Ou seja, o governo paga a
conta duas vezes: depois de arcar com parte dos contratos,
tem que assumir salários atrasados e outros encargos.
Apenas com os contratos, foram pagos R$ 2,1 bilhões em
2008. Mas não há dados de gastos com indenizações judiciais
desse tipo. O governo batalha
na Justiça caso a caso, mas a
derrota é apenas uma questão
de tempo -o Tribunal Superior
do Trabalho tem posição firmada de que o Estado é responsável pelas dívidas deixadas pelas
empresas que contrata.
O problema é tão grave que
obrigou a CGU (Controladoria
Geral da União) a criar um grupo só para seguir os passos dessas empresas, fornecedoras de
faxineiros, copeiros, garçons,
cozinheiros, ascensoristas, motoristas e jornalistas.
Em poucos meses, a equipe
do chamado Observatório da
Despesa Pública levantou fortes indícios de licitações de cartas marcadas, empresas em nome de laranjas, formação de
cartel e outros crimes com o
objetivo de simular uma concorrência que não existe e dificultar a localização dos responsáveis pelas fraudes. "Identificamos um grupo de empresas
fraudando licitações em conluio. Não é coisa isolada", diz
Jorge Hage, ministro da CGU.
Analisando os pregões eletrônicos, a equipe descobriu,
por exemplo, que 52 licitações
realizadas desde 2007 tiveram
a participação de ao menos
duas empresas com sócios em
comum. Trata-se de um forte
indício de que houve concorrência simulada. Ou seja, uma
das empresas entrou para ganhar, e a outra, para perder.
Mesmo endereço
Os técnicos também encontraram oito casos de empresas
concorrentes que funcionam
num mesmo endereço. São evidências de fraude que passaram despercebidas pelo frouxo
controle dos pregões -embora
não haja nesses casos indícios
de envolvimento do pregoeiro.
A CGU investiga neste momento os casos da ZL Ambiental e da Higiterc, ambas de Belo
Horizonte e pertencentes a um
mesmo grupo. A suspeita é que
a ZL, após sucessivos calotes,
vem sendo deliberadamente
descapitalizada, e suas atividades, aos poucos transferidas
para a Higiterc. As duas empresas tiveram nos últimos anos ao
menos três sócios em comum e
já participaram simultaneamente de 49 licitações.

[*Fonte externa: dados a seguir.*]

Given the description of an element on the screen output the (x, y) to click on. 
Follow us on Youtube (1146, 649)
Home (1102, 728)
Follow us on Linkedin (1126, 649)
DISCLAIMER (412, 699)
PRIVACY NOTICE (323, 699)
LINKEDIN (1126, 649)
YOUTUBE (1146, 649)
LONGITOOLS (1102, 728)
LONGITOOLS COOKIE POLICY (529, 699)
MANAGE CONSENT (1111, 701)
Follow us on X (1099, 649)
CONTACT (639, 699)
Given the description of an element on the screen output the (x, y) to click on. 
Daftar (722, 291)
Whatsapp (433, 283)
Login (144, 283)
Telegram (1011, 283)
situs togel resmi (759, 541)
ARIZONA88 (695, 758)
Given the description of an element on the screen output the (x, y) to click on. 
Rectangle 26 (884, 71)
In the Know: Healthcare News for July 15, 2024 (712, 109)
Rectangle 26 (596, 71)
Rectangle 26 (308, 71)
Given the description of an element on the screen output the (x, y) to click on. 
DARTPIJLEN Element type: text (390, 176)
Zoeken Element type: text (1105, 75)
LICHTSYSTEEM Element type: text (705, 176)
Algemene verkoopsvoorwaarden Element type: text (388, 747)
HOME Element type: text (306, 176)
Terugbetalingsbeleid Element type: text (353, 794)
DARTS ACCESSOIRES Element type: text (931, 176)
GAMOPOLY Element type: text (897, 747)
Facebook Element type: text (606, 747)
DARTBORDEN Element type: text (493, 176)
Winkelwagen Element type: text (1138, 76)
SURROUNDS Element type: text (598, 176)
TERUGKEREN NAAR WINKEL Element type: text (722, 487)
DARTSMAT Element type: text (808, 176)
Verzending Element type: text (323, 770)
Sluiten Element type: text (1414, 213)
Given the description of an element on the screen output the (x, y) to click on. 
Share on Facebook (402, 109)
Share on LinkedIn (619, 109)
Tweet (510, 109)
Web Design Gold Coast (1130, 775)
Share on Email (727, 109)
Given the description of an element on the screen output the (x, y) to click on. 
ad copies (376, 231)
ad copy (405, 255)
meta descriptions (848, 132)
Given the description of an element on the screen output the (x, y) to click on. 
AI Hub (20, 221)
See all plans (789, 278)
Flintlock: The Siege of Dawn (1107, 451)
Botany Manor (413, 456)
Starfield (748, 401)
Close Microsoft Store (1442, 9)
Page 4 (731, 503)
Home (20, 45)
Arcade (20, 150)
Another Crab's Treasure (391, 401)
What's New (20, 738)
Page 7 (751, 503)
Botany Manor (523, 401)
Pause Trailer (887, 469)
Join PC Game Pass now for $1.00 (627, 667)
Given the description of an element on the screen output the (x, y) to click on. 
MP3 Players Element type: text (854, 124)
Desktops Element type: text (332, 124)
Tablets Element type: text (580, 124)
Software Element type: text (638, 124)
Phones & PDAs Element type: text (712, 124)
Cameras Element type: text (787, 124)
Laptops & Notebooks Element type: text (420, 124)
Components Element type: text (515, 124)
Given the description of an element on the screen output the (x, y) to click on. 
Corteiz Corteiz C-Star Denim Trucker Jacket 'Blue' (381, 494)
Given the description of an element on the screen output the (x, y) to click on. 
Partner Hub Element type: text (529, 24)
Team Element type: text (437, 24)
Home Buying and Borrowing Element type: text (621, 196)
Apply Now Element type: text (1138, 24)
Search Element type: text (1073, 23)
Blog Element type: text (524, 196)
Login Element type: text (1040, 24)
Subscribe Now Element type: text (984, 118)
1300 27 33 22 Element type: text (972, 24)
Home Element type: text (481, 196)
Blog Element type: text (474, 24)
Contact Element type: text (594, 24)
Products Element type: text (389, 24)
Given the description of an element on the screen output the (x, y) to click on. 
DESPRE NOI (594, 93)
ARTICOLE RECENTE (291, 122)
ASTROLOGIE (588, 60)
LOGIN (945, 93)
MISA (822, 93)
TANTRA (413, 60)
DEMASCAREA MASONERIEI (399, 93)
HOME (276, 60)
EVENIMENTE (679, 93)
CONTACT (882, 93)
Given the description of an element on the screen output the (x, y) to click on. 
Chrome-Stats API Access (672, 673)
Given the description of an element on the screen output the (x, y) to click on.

A ZL já levou R$ 109 milhões
do governo. Teve 37 contratos,
em 2007, e agora, só 15. Foi declarada inidônea pelo Senado,
suspensa pelo BC e hoje é uma
empresa em estágio terminal.
A Higiterc apresenta curva
contrária. Em dezembro de
2007 (auge da ZL), era dona de
dois contratos. Agora, tem nove. Um detalhe chama a atenção e aumenta os laços entre as
duas empresas: um de seus ex-proprietários, Sérgio Lye de
Araújo, ingressou na sociedade
em 22 de agosto de 2006, um
dia depois de se desligar da ZL.
A Folha não localizou representantes das empresas.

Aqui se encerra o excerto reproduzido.